I have always had a deep insecurity when it comes to my weight. I believe many people have this insecurity. It has affected me ever since I was a little girl. I knew I wasn’t thin and I had to be extra careful what I ate and when I ate it. Still, no matter how much weight I lost I always thought I could lose more. Until I looked like the girl smiling in a clothing ad or the girl that could fearlessly wear whatever she wanted I couldn’t understand pure happiness.
Freshman year of college I was terrified of that phrase “freshman 15”. I stayed away from gaining any weight and it got pretty bad. Sure, I dropped a lot of weight by the end of freshman year. But by the time summer came I was underweight, eating two meals a day. Mostly veggies and half a tuna sandwich or a couple pieces of sushi. I worked out two hours every day and drank so much water to ignore that “hungry” feeling. It got so bad that I got sick. Making sure nobody knew about it, I kept a smile on my face and made sure I was always spunky.
After getting medical attention, I knew I couldn’t continue like that. I had to make a change and start eating some food again. So I changed my ways, but I started growing so upset with myself. The stress in my life got worse. I felt like I had no control if I couldn’t under-eat. The weight came back on and so did my insecurities. I looked at people and the only thing I thought was they probably noticed my legs jiggling or the double chin showing. I felt like I was carrying myself in this fat-filled body. It got to the point where I’d stay in on the weekends because I didn’t want people to notice me. The scale number kept rising and I felt myself giving up.
One day I thought that this was me now. The girl hiding or knowing she shouldn’t be the one trying to buy the nice outfit because it won’t look good anyways. The girl who didn’t show her confidence because the way her body looked. Then I got tired of it. Every day was one negative thought after another, and I was ignoring me. I couldn’t be this forever; I couldn’t put a hold on my life because of my body. Who I am is worth it, but nobody will know I am worth it unless I know it for myself.

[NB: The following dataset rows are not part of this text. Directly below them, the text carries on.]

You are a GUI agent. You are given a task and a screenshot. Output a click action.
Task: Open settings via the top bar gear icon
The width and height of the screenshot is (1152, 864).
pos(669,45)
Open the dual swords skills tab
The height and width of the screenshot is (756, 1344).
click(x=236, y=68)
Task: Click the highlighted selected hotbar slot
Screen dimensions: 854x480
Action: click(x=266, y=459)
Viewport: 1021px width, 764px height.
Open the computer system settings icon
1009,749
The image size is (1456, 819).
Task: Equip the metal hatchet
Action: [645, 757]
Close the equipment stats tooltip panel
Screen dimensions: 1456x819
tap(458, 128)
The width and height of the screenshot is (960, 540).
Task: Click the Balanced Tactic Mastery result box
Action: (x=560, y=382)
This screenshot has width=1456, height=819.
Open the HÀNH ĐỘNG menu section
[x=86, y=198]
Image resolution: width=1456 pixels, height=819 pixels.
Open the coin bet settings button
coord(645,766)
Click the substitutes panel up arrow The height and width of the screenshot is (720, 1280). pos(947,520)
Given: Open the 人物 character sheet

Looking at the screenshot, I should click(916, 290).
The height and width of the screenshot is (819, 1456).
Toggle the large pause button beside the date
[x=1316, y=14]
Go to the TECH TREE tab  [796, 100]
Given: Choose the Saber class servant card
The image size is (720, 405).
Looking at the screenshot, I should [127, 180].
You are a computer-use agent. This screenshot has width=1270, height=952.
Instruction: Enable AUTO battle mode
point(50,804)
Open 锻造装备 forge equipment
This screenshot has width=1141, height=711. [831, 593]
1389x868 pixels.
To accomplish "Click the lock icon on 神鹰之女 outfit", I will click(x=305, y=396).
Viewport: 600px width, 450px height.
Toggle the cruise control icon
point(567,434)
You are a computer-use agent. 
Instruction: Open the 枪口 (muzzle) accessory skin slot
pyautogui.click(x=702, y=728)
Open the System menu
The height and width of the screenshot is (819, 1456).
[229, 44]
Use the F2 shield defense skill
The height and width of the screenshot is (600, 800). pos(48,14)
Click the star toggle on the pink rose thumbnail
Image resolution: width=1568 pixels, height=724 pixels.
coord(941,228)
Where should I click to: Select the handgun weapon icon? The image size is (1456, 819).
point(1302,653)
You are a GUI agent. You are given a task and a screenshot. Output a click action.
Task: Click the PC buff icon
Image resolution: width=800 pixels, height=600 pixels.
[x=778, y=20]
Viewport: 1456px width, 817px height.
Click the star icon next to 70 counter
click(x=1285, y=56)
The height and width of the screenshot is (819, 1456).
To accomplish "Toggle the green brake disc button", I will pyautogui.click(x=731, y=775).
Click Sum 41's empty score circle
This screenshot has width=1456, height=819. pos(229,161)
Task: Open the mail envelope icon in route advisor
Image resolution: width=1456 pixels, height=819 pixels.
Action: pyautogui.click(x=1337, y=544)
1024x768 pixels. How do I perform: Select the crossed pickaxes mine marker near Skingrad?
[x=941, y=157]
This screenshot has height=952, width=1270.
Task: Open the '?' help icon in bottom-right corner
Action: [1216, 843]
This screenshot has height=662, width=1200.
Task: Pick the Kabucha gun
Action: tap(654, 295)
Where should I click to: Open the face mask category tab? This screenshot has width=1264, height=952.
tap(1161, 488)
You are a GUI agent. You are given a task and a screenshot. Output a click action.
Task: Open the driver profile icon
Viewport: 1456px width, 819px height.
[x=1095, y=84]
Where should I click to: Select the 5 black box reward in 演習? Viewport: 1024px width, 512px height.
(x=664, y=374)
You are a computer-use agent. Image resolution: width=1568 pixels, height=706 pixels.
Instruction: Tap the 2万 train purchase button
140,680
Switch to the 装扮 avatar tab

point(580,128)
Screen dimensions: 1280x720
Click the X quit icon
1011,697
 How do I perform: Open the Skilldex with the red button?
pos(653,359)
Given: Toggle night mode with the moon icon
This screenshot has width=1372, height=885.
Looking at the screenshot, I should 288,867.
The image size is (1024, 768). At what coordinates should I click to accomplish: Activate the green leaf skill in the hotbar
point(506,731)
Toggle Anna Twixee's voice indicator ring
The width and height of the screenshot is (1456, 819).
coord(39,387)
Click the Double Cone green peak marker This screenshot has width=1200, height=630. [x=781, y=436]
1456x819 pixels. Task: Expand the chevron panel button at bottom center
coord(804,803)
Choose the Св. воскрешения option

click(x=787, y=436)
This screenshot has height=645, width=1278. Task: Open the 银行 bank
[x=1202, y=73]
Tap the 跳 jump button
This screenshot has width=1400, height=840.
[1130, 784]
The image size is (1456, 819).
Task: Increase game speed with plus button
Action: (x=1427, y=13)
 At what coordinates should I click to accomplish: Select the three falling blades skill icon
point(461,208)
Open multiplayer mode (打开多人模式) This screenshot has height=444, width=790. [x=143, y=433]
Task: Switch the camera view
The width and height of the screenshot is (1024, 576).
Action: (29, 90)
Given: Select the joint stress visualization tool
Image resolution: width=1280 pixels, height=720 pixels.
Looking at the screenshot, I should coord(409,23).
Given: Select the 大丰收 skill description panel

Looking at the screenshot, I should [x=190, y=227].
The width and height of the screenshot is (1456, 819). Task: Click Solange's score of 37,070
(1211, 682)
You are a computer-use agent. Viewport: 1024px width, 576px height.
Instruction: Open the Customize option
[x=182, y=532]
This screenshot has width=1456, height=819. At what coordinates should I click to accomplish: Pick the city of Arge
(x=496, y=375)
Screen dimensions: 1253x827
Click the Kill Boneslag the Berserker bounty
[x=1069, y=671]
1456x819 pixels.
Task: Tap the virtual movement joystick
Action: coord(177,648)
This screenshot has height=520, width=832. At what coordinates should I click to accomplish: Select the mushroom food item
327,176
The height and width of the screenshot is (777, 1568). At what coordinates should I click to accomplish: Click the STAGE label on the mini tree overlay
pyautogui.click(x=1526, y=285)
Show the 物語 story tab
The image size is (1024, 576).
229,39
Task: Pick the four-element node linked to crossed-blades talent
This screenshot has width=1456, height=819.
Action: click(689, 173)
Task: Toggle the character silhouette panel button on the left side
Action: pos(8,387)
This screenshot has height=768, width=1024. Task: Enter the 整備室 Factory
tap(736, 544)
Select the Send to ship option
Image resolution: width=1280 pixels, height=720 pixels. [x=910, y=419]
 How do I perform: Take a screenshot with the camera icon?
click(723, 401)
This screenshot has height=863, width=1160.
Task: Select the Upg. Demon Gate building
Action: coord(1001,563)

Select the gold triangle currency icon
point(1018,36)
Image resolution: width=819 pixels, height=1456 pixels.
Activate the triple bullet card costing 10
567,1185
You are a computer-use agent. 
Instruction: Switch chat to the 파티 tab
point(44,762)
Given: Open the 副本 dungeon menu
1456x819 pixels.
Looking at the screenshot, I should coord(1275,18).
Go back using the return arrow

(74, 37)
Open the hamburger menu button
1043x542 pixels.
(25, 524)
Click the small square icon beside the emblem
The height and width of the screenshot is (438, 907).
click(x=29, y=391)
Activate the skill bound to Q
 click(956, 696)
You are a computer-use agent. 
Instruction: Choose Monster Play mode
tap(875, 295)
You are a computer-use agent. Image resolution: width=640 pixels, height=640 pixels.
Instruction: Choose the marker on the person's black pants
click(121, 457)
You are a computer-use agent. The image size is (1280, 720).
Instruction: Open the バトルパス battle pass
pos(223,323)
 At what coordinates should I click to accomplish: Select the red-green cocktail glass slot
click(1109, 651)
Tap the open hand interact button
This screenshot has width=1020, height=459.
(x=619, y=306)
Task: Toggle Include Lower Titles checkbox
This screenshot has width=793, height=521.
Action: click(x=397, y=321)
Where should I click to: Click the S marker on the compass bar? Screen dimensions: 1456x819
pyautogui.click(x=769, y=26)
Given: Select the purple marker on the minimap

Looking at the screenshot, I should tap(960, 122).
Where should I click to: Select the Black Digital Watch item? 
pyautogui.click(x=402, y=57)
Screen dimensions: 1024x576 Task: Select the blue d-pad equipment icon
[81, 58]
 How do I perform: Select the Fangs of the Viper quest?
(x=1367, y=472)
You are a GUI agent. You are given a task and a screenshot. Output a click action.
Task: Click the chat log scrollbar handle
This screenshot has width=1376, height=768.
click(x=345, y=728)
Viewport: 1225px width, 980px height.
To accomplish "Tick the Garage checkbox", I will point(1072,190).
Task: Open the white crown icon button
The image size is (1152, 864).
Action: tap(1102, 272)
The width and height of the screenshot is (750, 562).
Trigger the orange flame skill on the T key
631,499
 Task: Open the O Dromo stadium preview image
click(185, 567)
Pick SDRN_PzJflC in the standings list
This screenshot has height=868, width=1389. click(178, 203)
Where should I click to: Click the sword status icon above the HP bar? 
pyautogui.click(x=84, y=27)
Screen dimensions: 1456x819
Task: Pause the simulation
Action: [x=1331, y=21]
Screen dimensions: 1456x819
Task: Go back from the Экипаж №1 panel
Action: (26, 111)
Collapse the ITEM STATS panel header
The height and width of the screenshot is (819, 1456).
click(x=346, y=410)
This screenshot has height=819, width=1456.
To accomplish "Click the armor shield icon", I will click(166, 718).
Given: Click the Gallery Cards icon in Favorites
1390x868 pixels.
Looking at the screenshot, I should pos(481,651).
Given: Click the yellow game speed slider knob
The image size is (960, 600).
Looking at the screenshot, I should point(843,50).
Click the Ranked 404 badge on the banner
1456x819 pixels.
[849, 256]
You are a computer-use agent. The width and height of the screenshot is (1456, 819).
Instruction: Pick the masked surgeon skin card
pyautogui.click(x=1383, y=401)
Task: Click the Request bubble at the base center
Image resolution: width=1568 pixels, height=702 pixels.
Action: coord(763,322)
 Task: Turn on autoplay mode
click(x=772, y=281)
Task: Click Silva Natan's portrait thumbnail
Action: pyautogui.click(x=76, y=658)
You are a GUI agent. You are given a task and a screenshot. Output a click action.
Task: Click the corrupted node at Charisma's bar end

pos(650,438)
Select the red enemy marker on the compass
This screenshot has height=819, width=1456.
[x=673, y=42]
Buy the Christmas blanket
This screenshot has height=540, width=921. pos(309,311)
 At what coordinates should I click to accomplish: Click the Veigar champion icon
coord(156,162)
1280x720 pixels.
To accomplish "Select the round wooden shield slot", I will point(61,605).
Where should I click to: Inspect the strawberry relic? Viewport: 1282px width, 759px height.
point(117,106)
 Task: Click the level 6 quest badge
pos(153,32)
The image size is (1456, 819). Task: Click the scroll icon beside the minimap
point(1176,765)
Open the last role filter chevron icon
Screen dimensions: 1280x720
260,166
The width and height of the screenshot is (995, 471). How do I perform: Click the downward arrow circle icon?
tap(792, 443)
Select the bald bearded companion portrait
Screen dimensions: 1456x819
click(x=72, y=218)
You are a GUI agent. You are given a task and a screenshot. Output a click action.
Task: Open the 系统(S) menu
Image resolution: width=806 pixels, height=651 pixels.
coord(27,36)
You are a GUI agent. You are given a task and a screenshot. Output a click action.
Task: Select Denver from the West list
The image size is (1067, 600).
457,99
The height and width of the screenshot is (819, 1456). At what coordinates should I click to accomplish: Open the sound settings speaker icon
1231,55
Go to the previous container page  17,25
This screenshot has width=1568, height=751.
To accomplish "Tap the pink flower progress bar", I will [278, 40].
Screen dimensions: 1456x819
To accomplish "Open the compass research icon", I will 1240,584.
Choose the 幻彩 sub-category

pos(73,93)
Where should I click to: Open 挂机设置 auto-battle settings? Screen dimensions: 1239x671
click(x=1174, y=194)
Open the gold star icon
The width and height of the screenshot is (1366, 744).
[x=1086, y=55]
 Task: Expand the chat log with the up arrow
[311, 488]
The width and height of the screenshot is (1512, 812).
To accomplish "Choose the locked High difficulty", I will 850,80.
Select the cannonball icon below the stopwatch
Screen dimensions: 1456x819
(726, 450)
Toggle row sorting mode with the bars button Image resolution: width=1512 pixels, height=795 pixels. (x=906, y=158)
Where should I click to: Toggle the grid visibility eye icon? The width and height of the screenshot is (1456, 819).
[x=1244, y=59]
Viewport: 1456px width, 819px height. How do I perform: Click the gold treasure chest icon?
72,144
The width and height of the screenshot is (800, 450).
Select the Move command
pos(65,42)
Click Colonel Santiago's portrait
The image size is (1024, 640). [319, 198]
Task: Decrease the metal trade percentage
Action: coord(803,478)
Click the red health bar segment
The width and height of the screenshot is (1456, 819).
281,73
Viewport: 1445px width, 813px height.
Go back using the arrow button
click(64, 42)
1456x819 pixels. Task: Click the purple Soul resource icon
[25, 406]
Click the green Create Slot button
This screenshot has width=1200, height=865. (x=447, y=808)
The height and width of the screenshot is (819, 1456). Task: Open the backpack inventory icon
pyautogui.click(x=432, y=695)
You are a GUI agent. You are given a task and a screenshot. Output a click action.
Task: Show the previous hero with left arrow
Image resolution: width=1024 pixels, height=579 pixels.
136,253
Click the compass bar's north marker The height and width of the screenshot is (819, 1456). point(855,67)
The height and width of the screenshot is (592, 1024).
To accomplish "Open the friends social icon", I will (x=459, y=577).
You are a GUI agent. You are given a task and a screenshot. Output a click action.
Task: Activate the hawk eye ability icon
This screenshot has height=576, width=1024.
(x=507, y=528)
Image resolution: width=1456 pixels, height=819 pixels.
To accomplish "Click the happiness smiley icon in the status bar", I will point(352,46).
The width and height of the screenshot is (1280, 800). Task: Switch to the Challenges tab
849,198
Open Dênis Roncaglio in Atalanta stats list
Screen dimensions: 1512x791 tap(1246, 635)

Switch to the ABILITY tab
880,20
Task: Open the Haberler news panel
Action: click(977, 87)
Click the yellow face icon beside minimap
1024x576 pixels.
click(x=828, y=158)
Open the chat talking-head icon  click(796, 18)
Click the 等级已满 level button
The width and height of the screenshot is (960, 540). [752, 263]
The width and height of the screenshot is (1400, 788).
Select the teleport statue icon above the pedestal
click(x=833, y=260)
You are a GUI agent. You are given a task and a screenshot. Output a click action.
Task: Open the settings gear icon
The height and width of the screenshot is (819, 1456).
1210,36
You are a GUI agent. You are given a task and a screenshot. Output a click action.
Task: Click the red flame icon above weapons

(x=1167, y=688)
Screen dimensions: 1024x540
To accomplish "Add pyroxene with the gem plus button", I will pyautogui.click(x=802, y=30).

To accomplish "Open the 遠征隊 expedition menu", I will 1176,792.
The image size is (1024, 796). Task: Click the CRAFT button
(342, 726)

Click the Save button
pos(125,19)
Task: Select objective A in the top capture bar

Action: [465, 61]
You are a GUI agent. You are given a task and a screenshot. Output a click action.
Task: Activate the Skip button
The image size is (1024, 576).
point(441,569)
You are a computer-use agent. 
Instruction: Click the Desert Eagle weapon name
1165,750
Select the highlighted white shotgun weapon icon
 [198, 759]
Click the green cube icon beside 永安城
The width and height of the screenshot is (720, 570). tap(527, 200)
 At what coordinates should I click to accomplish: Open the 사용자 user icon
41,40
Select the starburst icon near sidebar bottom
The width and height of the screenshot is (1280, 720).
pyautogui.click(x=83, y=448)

So I got back into working out, but I was afraid I’d go back to my old ways. To break my fear, I read a lot on how to correct your negative thoughts and stop attacking the way you look. I read about how as long as you are healthy it doesn’t matter where the fat is. The point was that I eat right and workout at least 3 times a week. I did this, and although this time around I wasn’t dropping 3-4 pounds every week, I knew I was becoming healthier. I knew I was doing the right thing for me. Even if that means it takes more time for my results.
Right now I don’t look like the girl in the clothing ad. I still have my weight that I have to work on. Right now I am actually healthy. I eat when I am hungry, and I work out a moderate amount. I hold the confidence to be proud of myself for knowing I take care of my body. If I could tell every female in the world that she looks beautiful being herself then I would. Your body doesn’t speak for your personality. Your body doesn’t communicate how amazing you are as an individual. Every person’s body is different and should be cared for. Your body is a physical form that you have to be treated with respect so that you can live a long, healthy, and happy life.